● **EXERCISE AIM**: Copy the records below exactly, from the line containing "835x544 pixels. At" through the last line, and leave out every picture.

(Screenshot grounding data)
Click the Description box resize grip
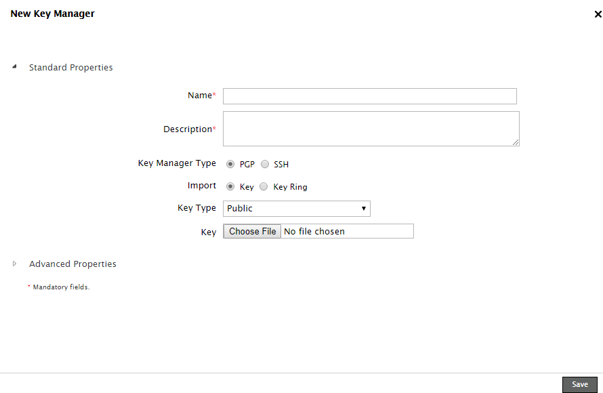The image size is (603, 393). [516, 142]
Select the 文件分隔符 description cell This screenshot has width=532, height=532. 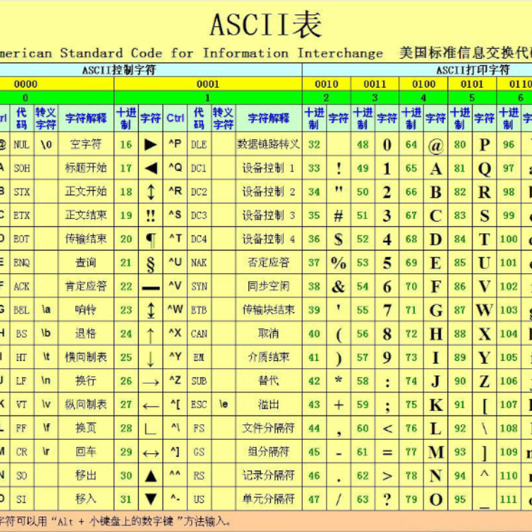(268, 428)
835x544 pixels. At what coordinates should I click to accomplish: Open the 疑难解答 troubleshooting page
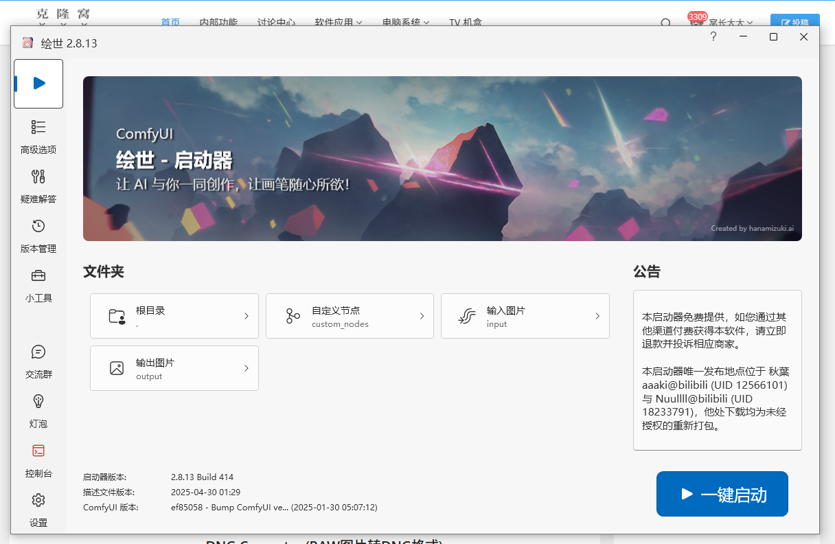coord(38,186)
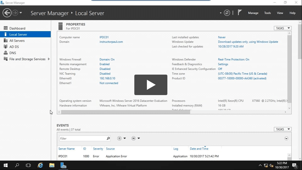Image resolution: width=302 pixels, height=170 pixels.
Task: Click the refresh icon in header
Action: 227,13
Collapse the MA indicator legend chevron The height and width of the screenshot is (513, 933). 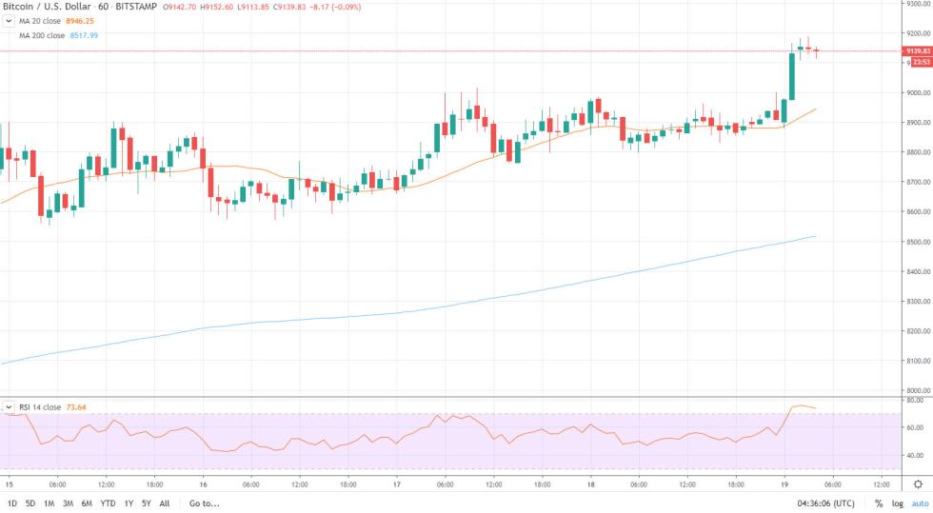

● **SOLUTION**:
835x544 pixels. At what coordinates should I click to accomplish: Open the 疑难解答 troubleshooting page
coord(38,186)
Image resolution: width=302 pixels, height=170 pixels.
Task: Click the refresh icon in header
Action: 227,13
Collapse the MA indicator legend chevron The height and width of the screenshot is (513, 933). 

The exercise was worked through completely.